In November 2001, as part of the activities of the Anesthesia, Critical Care, and Emergency Medicine Working Group, investigators from several research groups took part in the “Roundtable on Bioterrorism Detection” at the AMIA Annual Symposium. The session was subtitled “Information System–based Sentinel Surveillance.” These researchers, and others, are developing public health surveillance systems that make secondary use of data gathered during normal clinical workflow or that facilitate electronic case reporting by clinicians. These surveillance strategies are intended to enhance early detection of changes in the health of the community. This paper combines brief case reports of a number of existing systems with a discussion of some commonly employed techniques and approaches.
Several bioterrorism-related posters and papers were presented at the Symposium.2–7 A handful of systems, all in active development, are currently deployed. The utility of these systems in detecting bioterrorism events is unproven, and it is hoped that their full capabilities will never need to be tested directly. However, the value of monitoring and aggregating disease indicators across a population is clear, if intuitive, and such surveillance has a strong precedent in public health practice.8–10
There are strategies for indirectly measuring the performance of these systems and for improving their diagnostic accuracy and timeliness, even in the absence of bioterrorism cases. These strategies include measuring the accuracy of detection of components of case definitions, as opposed to detection of outbreaks. Other strategies involve the detection of surrogate diseases, such as influenza, whose symptoms are similar to the initial symptoms of inhalational anthrax. Espino et al.4 showed a 44percent sensitivity and 97percent specificity in detection of cases of acute respiratory illness, a common symptom prodrome of many illnesses spread by bio-aerosol agents. A companion study3 showed that time–series analysis of such cases in a population could detect an outbreak of influenza. McClung et al.11 found relatively similar sensitivity and specificity (37 and 97percent, respectively) in a system detecting asthma visits, based on chief complaint on presentation to an emergency room.

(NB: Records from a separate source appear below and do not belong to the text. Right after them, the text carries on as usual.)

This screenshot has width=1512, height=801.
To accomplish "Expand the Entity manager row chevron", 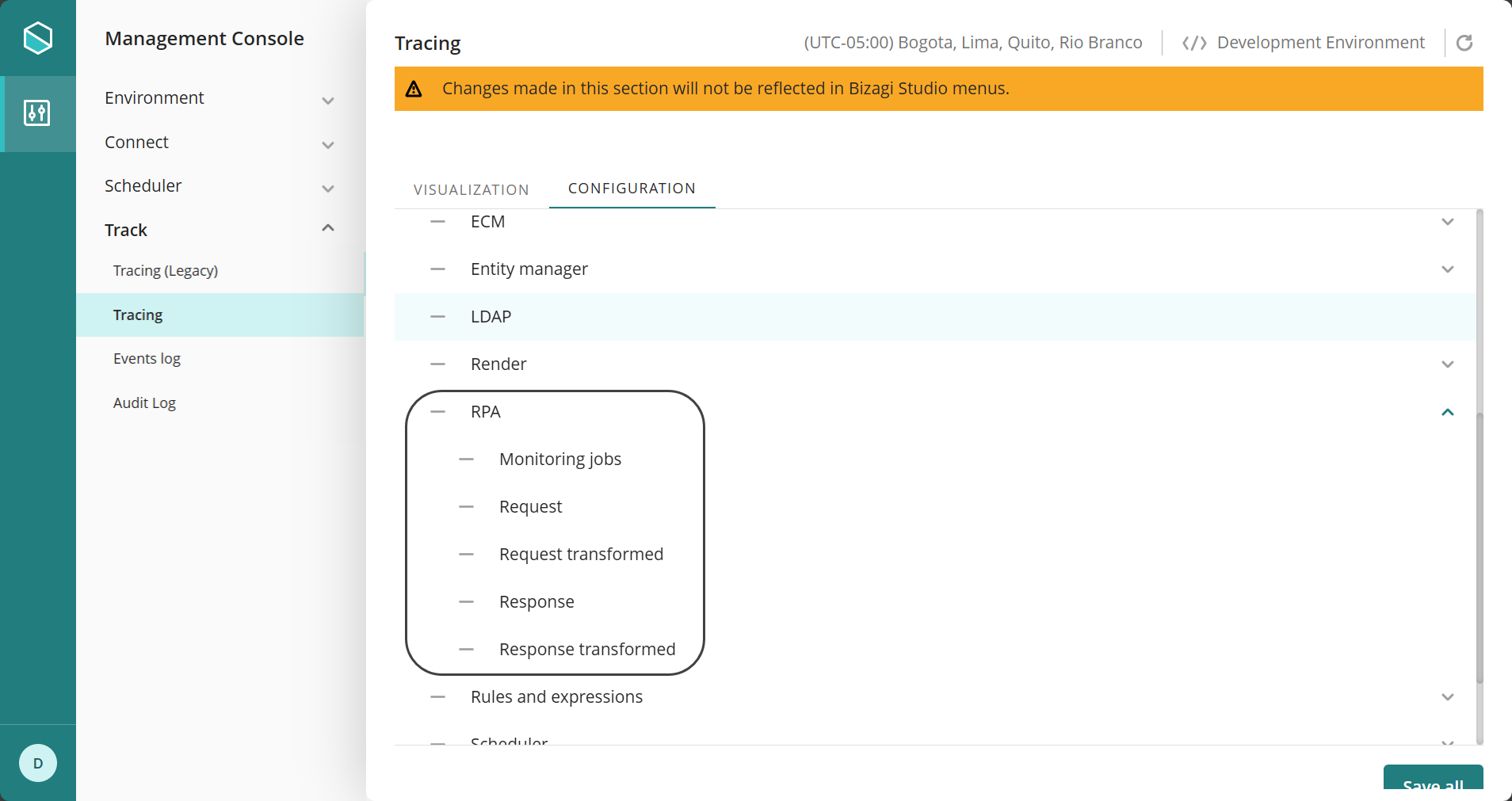I will pos(1447,269).
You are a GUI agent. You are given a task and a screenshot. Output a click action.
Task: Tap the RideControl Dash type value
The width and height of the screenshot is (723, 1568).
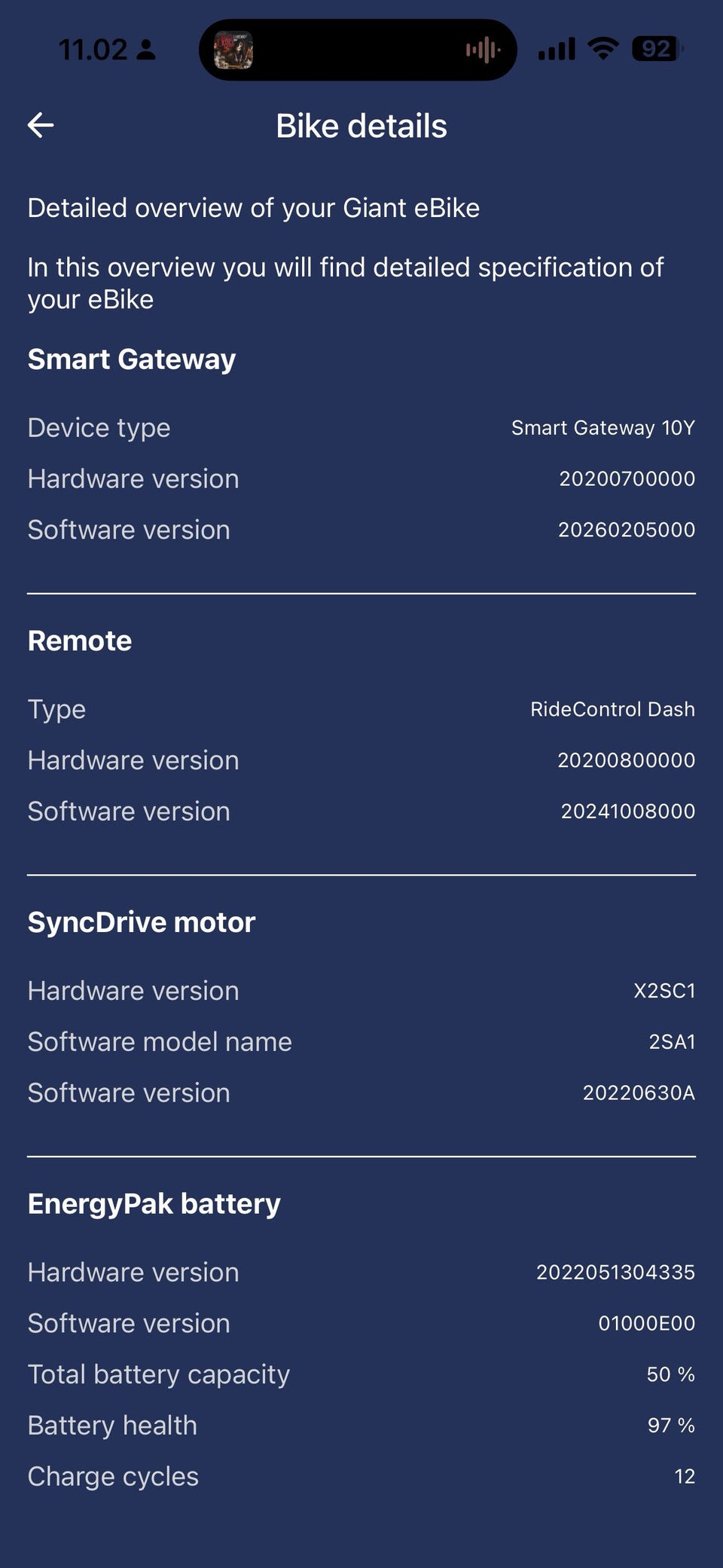click(612, 709)
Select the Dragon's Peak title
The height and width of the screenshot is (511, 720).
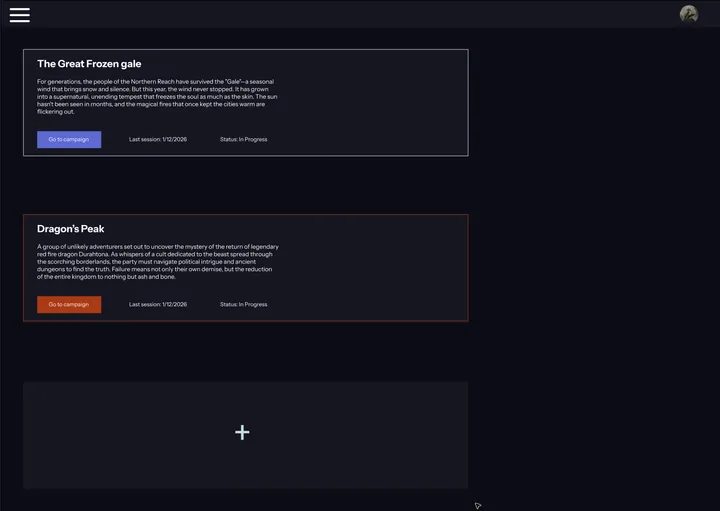coord(71,229)
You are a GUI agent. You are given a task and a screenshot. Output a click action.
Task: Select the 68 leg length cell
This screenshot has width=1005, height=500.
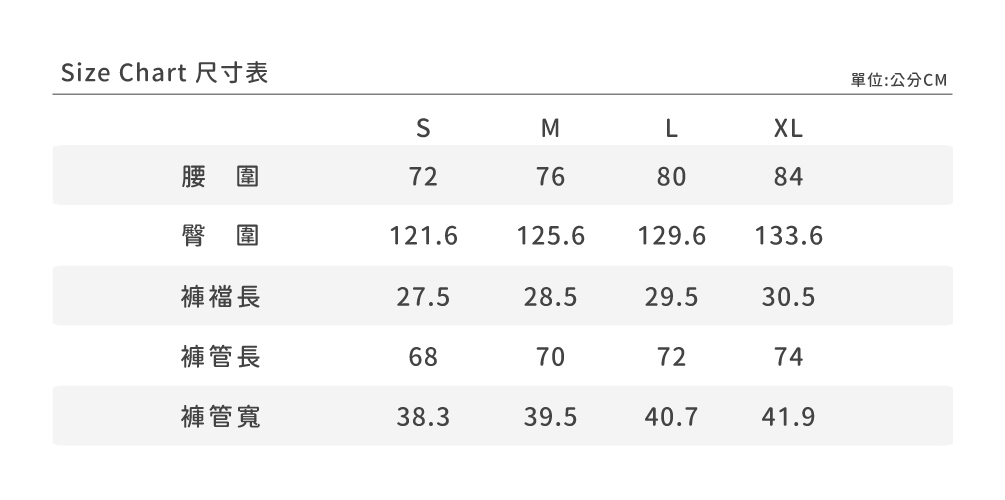423,357
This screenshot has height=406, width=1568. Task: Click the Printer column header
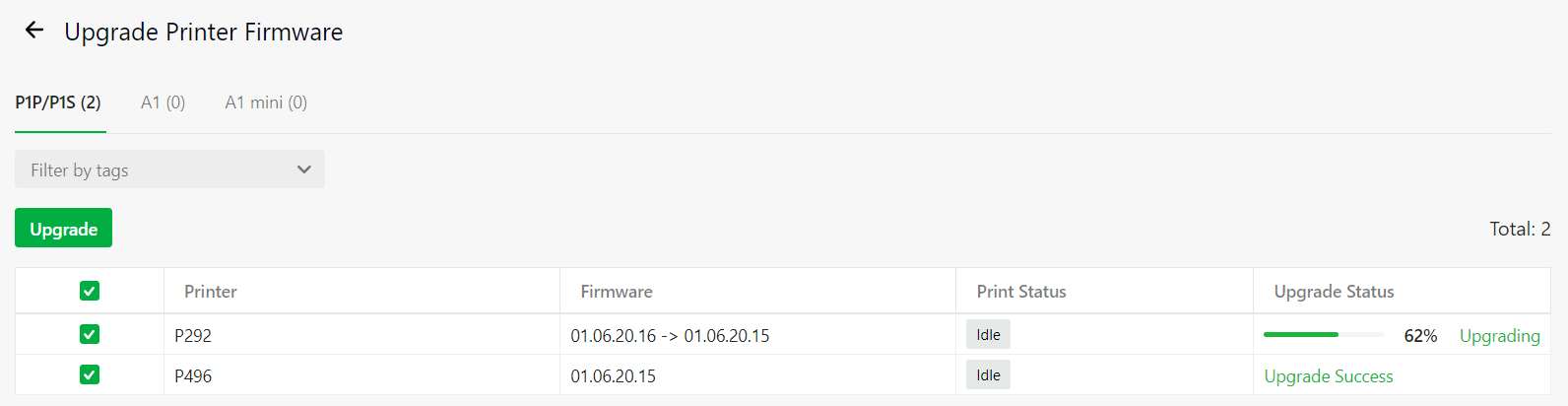coord(210,292)
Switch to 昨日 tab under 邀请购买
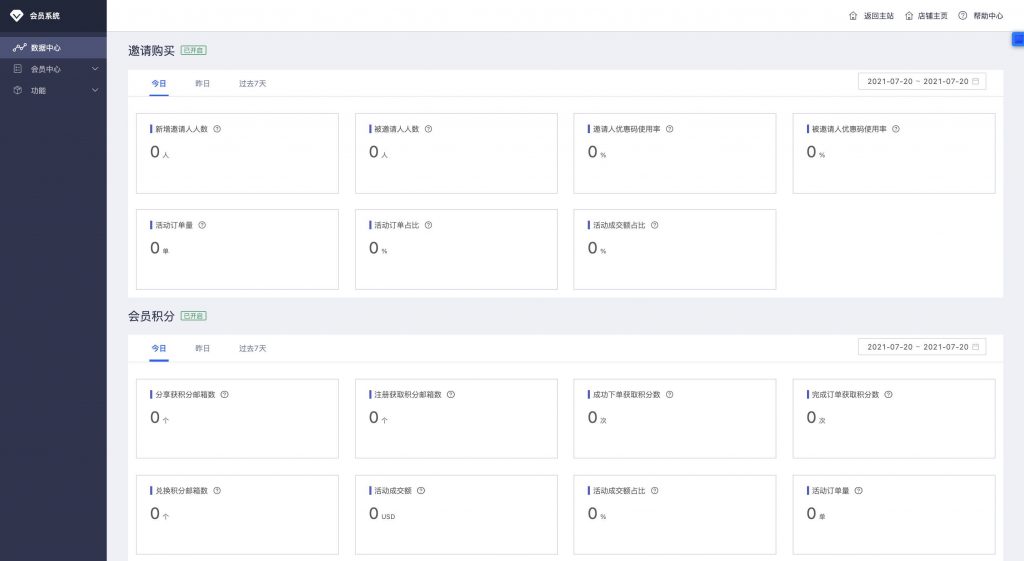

A number of federal and other agencies have funded the work on these surveillance systems. These include the Centers for Disease Control and Prevention (CDC), through State Bioterrorism Preparedness grants, the Health Alert Network program, and cooperative agreements; the Agency for Healthcare Research and Quality (AHRQ); the Defense Advanced Research Projects Agency (DARPA); the National Library of Medicine (NLM), both directly though grant funding and indirectly through support of NLM Fellowships in Informatics and Integrated Advanced Information Management System sites; and by state and local public health agencies using CDC and other funds.
AMIA Roundtable Discussion
The overall goal of the roundtable was to foster communication and cooperation among researchers in an effort to increase the pace of research and system deployment. The specific aims of the roundtable were to 1) share information about the systems, including their origins, goals, current capabilities, stages of deployment, and architectures; 2) share lessons learned during the development and implementation of these systems; and 3) explore cooperation between projects, which may include the sharing of designs, software, test data sets, operational data, and algorithms.
Representatives of systems being developed at Public Health–Seattle and King County/University of Washington, the University of Pittsburgh, Children's Hospital Boston, Denver Public Health, and Stanford University all spoke. Investigators from University of North Carolina, Nebraska Public Health, George Washington University, and CDC identified themselves. The authors have also spoken to investigators at Vanderbilt University, Regenstrief Institute, and Bergen County Department of Health Services (New Jersey). A total of approximately 64 people attended the roundtable, which lasted 90 minutes. We have certainly, if inadvertently, failed to mention others who contributed valuable information and insight, and we apologize for this.
Methods
Investigators described a number of systems, representing several approaches and various stages of implementation. For purposes of this report, we have focused on systems that are currently operational.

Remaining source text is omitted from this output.